Identification of Key Genes in Atherosclerosis by Combined DNA Methylation and miRNA Expression Analyses

BACKGROUND: Atherosclerosis is a significant cause of coronary heart disease, cerebral infarction, and peripheral vascular disease. The objective of this study was to identify the key genes aberrantly expressed in atherosclerosis, which were regulated by microRNAs and DNA methylation. METHODS: We acquired data on DNA methylation and microRNA and messenger RNA expression from Gene Expression Omnibus data sets (GSE46394, GSE53675, and GSE12288, respectively) and identified differentially methylated genes, differentially expressed genes, and differentially expressed microRNAs between atherosclerosis and control samples. The miRDB, miRTarBase, and TargetScan databases were used to predict differentially expressed microRNAs-targeted genes, which were then intersected with differentially methylated genes and differentially expressed genes to identify genes associated with aberrant DNA methylation and microRNA activity. The DAVID database was used to perform functional enrichment analysis of differentially methylated genes and the key genes involved in atherosclerosis. Potential therapeutic agents for atherosclerosis were predicted by Connectivity Map analysis.

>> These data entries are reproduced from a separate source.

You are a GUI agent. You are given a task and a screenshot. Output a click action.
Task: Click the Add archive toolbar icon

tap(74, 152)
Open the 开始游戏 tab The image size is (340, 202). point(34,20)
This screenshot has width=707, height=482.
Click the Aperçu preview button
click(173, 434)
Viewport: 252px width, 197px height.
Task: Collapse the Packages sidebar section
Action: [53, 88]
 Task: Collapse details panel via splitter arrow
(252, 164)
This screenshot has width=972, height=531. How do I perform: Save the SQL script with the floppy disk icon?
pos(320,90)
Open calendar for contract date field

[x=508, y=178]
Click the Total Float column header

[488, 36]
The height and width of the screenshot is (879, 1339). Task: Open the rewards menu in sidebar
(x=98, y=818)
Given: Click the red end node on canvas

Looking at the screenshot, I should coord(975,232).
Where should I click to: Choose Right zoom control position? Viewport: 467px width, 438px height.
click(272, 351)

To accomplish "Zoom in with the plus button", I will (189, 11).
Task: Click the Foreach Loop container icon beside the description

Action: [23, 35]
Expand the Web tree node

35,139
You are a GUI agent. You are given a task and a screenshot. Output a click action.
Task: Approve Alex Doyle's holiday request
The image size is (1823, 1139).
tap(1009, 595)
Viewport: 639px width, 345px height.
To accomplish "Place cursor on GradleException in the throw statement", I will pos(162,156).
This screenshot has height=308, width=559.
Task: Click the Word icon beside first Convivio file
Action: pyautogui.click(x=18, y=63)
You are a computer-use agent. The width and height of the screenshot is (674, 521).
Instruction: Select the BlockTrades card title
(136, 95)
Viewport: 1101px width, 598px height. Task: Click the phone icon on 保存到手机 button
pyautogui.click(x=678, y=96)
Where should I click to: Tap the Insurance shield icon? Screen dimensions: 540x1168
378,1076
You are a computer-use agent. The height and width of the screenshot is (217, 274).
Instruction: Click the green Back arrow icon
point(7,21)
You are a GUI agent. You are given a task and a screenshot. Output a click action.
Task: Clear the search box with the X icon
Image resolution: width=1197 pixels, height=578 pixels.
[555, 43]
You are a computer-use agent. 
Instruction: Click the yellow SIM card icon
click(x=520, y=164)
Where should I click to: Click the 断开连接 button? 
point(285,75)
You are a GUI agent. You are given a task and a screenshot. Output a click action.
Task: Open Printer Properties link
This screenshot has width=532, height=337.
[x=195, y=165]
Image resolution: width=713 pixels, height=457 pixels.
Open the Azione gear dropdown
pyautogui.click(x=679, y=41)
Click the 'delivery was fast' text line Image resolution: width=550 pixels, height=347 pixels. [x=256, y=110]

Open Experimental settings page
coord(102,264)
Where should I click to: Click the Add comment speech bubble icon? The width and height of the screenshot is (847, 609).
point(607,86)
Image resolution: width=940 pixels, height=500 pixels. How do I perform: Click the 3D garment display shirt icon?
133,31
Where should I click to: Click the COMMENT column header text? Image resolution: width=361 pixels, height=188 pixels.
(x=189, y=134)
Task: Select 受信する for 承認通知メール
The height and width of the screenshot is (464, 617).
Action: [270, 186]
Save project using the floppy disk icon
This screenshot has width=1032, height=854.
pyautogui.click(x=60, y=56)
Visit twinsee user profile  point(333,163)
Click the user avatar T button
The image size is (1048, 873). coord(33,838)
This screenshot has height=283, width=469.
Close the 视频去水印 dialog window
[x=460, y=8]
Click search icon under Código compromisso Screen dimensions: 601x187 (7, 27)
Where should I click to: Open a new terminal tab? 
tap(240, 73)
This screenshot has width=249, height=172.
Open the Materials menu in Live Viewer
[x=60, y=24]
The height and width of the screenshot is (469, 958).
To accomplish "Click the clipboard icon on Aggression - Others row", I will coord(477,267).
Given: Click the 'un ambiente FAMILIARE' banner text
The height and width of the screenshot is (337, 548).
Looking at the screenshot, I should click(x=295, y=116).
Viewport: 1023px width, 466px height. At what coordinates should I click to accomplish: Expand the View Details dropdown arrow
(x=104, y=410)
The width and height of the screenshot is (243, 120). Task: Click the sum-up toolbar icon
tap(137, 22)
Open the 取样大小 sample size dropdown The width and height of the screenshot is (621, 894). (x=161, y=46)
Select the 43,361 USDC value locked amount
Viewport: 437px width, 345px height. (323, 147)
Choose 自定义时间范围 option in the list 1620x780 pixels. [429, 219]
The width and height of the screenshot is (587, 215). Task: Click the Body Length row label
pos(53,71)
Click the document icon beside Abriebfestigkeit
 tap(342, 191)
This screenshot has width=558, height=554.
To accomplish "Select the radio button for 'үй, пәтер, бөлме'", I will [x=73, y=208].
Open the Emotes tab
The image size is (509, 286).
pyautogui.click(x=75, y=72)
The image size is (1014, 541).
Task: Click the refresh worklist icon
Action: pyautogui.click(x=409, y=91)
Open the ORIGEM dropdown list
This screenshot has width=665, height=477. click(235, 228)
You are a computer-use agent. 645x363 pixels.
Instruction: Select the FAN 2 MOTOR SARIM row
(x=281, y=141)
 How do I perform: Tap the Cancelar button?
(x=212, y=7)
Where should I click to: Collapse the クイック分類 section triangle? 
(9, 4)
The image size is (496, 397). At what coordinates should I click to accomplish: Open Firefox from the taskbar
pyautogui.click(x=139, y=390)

RESULTS: In total, we identified 47 upregulated hypomethylated and 90 downregulated hypermethylated genes in atherosclerosis. Among them, 24 differentially expressed genes were found to be modulated both through aberrant DNA methylation and microRNA expression, and 10 such differentially expressed genes were defined as the key genes in atherosclerosis. Fifteen chemicals were selected for their potential effect in atherosclerosis. CONCLUSIONS: We identified 10 key genes significantly associated with aberrant DNA methylation and microRNA expression in atherosclerosis and suggested 15 chemicals with potential effects on these genes, which could be further investigated as candidate drugs for atherosclerosis.